* Task to complete
Begin with the line in which "Select List Subversion tags (and more)" appears and end with the final line of the entries. Retype each one exactly and add nothing.

[Saved entries]

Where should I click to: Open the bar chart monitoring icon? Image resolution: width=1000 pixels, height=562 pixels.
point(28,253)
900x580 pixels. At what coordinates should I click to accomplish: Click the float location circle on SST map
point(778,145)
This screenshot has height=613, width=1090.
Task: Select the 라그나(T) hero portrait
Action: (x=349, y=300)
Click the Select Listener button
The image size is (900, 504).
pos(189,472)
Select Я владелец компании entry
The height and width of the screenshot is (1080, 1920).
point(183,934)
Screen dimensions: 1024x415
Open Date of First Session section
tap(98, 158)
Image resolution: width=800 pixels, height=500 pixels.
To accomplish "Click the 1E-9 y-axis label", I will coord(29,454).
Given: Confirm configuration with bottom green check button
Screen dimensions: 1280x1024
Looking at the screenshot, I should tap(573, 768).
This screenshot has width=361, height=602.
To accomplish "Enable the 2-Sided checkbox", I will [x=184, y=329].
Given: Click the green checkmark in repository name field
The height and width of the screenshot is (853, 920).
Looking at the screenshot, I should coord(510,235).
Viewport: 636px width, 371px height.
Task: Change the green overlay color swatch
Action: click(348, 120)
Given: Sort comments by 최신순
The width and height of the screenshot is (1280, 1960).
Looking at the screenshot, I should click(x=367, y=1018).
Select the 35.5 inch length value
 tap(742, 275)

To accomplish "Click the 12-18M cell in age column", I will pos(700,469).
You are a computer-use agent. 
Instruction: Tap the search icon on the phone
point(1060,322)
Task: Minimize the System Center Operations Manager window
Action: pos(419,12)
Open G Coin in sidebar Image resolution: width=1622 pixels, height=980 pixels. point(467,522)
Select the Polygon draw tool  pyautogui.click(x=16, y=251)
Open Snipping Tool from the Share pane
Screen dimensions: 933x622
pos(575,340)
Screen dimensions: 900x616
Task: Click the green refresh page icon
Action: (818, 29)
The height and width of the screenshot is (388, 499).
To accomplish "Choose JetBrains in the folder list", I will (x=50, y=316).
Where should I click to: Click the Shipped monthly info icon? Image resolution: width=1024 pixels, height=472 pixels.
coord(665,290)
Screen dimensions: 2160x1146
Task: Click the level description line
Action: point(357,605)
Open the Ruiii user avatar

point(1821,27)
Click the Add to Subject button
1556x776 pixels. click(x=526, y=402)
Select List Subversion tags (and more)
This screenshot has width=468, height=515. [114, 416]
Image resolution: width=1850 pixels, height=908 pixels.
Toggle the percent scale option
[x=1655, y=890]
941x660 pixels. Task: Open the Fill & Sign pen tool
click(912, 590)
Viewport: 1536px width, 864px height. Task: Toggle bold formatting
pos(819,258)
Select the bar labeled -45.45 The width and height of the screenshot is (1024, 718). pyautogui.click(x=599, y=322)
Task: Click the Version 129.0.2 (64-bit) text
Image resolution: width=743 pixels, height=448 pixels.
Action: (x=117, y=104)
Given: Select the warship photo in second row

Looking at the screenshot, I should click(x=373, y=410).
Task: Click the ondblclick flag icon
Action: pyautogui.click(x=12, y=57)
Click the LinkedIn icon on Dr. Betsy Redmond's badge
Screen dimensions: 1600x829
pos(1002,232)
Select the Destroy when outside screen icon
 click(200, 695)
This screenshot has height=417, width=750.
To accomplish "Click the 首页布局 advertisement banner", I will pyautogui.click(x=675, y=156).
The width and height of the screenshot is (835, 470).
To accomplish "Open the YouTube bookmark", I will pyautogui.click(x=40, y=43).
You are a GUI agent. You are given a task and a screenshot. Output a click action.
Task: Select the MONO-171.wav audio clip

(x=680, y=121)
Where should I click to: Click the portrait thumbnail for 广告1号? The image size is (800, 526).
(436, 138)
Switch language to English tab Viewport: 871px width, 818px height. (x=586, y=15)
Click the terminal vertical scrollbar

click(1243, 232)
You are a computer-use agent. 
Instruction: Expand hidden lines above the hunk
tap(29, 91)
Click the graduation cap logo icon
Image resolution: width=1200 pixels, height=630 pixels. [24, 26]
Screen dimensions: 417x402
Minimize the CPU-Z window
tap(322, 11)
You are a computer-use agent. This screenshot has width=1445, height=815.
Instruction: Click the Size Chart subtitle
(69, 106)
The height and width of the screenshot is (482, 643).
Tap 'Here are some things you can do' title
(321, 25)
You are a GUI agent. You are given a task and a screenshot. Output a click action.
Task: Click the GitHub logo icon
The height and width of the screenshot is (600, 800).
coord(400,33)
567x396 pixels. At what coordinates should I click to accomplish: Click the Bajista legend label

* Solution for this task
Select List Subversion tags (and more)
This screenshot has width=468, height=515. [114, 416]
Image resolution: width=1850 pixels, height=908 pixels.
Toggle the percent scale option
[x=1655, y=890]
941x660 pixels. Task: Open the Fill & Sign pen tool
click(912, 590)
Viewport: 1536px width, 864px height. Task: Toggle bold formatting
pos(819,258)
Select the bar labeled -45.45 The width and height of the screenshot is (1024, 718). pyautogui.click(x=599, y=322)
Task: Click the Version 129.0.2 (64-bit) text
Image resolution: width=743 pixels, height=448 pixels.
Action: (x=117, y=104)
Given: Select the warship photo in second row

Looking at the screenshot, I should click(x=373, y=410).
Task: Click the ondblclick flag icon
Action: pyautogui.click(x=12, y=57)
Click the LinkedIn icon on Dr. Betsy Redmond's badge
Screen dimensions: 1600x829
pos(1002,232)
Select the Destroy when outside screen icon
 click(200, 695)
This screenshot has height=417, width=750.
To accomplish "Click the 首页布局 advertisement banner", I will pyautogui.click(x=675, y=156).
The width and height of the screenshot is (835, 470).
To accomplish "Open the YouTube bookmark", I will pyautogui.click(x=40, y=43).
You are a GUI agent. You are given a task and a screenshot. Output a click action.
Task: Select the MONO-171.wav audio clip

(x=680, y=121)
Where should I click to: Click the portrait thumbnail for 广告1号? The image size is (800, 526).
(436, 138)
Switch language to English tab Viewport: 871px width, 818px height. (x=586, y=15)
Click the terminal vertical scrollbar

click(1243, 232)
You are a computer-use agent. 
Instruction: Expand hidden lines above the hunk
tap(29, 91)
Click the graduation cap logo icon
Image resolution: width=1200 pixels, height=630 pixels. [24, 26]
Screen dimensions: 417x402
Minimize the CPU-Z window
tap(322, 11)
You are a computer-use agent. This screenshot has width=1445, height=815.
Instruction: Click the Size Chart subtitle
(69, 106)
The height and width of the screenshot is (482, 643).
Tap 'Here are some things you can do' title
(321, 25)
You are a GUI agent. You are given a task and a screenshot. Output a click action.
Task: Click the GitHub logo icon
The height and width of the screenshot is (600, 800).
coord(400,33)
567x396 pixels. At what coordinates should I click to accomplish: Click the Bajista legend label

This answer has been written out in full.